## Start

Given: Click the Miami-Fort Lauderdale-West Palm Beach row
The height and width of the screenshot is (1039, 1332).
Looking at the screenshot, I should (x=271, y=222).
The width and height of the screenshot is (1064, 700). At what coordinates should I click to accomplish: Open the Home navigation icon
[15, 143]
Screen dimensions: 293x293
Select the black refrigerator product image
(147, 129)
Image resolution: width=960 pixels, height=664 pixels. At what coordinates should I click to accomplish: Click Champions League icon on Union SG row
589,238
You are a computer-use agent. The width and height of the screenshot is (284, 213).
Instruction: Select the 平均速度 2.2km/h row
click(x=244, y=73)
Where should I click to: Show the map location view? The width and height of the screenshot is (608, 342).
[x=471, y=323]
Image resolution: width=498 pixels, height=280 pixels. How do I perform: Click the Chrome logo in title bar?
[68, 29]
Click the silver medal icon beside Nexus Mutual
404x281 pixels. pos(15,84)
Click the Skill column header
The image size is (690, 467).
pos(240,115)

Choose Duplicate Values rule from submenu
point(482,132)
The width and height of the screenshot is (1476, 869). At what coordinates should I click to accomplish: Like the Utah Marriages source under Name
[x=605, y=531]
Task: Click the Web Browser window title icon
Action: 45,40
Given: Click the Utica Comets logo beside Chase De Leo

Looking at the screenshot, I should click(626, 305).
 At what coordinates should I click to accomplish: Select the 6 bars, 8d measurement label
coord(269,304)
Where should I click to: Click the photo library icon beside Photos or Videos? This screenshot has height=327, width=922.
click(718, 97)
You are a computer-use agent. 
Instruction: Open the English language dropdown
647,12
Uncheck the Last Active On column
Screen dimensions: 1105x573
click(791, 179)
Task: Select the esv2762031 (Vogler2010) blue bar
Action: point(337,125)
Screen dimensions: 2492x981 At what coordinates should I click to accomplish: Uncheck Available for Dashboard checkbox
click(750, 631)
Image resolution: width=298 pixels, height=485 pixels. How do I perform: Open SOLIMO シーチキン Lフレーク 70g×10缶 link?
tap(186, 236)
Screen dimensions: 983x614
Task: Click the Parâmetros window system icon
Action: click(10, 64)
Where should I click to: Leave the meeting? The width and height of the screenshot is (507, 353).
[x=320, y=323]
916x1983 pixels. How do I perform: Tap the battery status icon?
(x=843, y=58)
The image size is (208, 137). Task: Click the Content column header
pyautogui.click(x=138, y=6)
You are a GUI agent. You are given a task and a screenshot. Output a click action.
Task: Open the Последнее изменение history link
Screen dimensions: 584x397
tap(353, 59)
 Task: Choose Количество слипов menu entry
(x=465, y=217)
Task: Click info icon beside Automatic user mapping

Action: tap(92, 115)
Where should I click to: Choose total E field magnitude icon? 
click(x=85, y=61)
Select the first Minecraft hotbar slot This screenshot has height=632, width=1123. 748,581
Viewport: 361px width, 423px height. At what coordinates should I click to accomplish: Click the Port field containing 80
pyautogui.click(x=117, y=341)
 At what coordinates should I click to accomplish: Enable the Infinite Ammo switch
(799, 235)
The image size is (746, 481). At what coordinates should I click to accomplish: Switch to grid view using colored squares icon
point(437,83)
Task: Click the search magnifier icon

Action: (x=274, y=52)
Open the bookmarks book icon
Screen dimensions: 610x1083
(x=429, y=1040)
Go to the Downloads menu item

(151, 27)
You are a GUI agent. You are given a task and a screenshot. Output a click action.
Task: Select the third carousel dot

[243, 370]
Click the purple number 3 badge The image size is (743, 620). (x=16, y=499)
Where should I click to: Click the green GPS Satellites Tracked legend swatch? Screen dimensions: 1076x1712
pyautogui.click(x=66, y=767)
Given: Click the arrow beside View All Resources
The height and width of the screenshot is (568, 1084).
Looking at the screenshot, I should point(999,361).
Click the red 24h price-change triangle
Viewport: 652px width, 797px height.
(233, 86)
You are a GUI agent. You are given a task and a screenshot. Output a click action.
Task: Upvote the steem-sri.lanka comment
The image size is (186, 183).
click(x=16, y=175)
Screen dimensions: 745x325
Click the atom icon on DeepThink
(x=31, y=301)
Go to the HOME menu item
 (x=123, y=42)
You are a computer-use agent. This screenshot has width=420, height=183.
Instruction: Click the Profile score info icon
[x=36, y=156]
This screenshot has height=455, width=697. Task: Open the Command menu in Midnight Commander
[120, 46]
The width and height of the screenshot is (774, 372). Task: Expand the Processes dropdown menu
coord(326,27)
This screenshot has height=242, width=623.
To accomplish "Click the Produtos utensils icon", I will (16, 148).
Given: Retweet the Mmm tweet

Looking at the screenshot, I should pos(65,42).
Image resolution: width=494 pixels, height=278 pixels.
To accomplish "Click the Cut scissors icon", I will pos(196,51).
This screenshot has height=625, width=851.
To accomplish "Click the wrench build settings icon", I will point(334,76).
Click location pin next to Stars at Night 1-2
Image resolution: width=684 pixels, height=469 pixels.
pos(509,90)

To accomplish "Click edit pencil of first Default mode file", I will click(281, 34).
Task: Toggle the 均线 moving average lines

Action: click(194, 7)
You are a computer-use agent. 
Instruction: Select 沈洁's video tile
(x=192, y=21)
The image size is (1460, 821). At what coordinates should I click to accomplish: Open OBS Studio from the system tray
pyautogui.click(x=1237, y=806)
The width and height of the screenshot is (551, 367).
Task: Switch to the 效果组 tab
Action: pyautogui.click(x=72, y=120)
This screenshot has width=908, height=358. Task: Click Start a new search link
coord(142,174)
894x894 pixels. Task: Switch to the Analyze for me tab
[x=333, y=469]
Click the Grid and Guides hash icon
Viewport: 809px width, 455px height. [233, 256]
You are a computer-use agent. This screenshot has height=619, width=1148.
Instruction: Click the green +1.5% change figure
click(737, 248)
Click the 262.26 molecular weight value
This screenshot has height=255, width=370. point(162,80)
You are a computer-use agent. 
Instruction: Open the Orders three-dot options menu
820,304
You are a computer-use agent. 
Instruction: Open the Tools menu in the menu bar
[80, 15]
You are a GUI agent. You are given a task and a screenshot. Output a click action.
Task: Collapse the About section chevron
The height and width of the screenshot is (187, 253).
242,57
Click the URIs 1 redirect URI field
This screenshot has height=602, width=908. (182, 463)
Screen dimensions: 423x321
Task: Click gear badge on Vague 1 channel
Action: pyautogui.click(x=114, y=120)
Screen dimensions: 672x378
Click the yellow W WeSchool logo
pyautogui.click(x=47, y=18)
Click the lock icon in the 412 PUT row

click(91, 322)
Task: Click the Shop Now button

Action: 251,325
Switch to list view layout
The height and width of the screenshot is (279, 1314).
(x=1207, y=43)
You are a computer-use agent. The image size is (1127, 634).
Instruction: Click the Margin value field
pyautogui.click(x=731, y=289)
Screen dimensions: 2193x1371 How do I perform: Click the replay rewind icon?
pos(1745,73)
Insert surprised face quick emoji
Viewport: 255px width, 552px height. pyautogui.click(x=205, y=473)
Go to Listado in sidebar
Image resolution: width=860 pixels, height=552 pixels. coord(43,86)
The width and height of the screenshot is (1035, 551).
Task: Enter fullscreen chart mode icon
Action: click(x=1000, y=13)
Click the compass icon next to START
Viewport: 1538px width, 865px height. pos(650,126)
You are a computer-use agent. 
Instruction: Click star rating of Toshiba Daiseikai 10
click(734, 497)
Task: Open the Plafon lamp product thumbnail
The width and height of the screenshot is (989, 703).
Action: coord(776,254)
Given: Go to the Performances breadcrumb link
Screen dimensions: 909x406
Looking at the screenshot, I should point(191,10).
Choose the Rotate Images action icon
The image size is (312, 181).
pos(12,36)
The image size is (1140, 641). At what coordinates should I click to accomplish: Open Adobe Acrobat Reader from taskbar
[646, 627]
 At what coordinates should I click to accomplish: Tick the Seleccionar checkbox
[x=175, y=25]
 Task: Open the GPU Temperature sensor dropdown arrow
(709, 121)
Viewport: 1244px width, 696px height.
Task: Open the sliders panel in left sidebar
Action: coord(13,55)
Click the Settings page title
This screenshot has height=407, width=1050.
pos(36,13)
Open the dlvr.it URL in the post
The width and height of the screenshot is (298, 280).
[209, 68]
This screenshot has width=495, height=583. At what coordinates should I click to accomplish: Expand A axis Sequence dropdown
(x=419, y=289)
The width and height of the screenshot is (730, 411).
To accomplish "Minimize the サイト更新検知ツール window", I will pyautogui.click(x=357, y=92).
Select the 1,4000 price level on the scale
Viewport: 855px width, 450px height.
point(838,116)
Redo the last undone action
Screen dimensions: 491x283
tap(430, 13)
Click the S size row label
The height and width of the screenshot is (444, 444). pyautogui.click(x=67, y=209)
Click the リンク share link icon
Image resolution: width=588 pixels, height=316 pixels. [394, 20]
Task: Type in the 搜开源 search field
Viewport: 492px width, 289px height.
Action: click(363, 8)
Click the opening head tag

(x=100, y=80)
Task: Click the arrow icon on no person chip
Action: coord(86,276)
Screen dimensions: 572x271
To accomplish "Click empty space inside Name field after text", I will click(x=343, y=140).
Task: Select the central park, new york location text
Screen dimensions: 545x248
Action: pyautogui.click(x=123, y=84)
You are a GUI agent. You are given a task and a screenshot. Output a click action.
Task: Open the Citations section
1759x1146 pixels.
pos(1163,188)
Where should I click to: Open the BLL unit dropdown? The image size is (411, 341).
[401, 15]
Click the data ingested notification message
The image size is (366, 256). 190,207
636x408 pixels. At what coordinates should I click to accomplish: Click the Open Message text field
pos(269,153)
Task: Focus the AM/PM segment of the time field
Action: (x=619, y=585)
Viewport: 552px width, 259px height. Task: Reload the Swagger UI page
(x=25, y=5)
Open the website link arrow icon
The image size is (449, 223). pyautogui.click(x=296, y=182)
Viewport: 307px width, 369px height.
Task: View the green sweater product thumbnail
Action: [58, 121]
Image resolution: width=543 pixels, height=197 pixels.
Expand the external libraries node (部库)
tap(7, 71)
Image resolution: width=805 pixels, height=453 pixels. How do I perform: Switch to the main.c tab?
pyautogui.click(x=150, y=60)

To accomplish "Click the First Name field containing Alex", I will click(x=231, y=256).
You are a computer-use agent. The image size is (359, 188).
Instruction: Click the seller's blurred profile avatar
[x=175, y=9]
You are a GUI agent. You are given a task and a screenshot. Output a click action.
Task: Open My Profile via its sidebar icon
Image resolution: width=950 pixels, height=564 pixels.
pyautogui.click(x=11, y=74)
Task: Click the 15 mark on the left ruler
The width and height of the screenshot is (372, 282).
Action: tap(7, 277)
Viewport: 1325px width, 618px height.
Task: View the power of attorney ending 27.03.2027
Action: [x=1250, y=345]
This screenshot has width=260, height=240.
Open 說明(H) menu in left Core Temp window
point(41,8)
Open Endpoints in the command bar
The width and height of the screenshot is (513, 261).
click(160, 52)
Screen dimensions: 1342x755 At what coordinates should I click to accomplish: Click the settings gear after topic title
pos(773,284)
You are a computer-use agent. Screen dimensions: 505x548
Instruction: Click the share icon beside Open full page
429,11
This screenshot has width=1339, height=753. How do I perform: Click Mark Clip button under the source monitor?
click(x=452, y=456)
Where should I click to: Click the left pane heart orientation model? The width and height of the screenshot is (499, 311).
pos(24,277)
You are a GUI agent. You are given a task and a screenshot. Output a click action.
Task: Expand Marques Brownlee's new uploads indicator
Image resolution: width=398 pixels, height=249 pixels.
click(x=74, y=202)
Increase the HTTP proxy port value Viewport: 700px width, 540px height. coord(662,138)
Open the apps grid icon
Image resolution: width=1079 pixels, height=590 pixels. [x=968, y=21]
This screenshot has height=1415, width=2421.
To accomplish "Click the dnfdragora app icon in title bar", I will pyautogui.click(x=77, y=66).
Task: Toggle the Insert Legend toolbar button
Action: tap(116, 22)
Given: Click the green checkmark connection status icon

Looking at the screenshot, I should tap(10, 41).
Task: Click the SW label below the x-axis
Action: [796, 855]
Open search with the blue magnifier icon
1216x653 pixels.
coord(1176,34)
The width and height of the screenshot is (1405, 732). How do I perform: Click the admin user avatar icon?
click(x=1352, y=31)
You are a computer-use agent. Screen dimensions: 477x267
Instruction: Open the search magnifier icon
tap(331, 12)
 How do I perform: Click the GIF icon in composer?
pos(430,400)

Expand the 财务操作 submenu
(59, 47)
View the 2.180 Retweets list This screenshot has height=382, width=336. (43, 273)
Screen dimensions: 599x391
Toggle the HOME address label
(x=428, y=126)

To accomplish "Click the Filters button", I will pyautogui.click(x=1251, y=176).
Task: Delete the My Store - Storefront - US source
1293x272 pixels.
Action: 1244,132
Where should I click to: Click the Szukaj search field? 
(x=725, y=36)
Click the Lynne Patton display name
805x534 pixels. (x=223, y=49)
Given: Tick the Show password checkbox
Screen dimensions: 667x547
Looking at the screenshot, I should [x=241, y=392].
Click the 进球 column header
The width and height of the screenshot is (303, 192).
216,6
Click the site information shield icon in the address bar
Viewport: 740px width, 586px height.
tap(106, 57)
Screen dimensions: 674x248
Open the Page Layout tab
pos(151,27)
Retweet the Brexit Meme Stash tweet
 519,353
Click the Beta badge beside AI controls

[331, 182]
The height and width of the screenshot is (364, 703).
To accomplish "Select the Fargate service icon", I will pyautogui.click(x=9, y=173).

## End

● Exercise requirements:
Convert the lines of the items, starting with the line with "Click the S size row label" and going on through the line with "The image size is (366, 256). 190,207", into a JSON list of strings with one string per line. Include both of those lines and leave out any blank lines.

● Task solution:
[
  "Click the S size row label",
  "The height and width of the screenshot is (444, 444). pyautogui.click(x=67, y=209)",
  "Click the リンク share link icon",
  "Image resolution: width=588 pixels, height=316 pixels. [394, 20]",
  "Task: Type in the 搜开源 search field",
  "Viewport: 492px width, 289px height.",
  "Action: click(363, 8)",
  "Click the opening head tag",
  "(x=100, y=80)",
  "Task: Click the arrow icon on no person chip",
  "Action: coord(86,276)",
  "Screen dimensions: 572x271",
  "To accomplish \"Click empty space inside Name field after text\", I will click(x=343, y=140).",
  "Task: Select the central park, new york location text",
  "Screen dimensions: 545x248",
  "Action: pyautogui.click(x=123, y=84)",
  "You are a GUI agent. You are given a task and a screenshot. Output a click action.",
  "Task: Open the Citations section",
  "1759x1146 pixels.",
  "pos(1163,188)",
  "Where should I click to: Open the BLL unit dropdown? The image size is (411, 341).",
  "[401, 15]",
  "Click the data ingested notification message",
  "The image size is (366, 256). 190,207"
]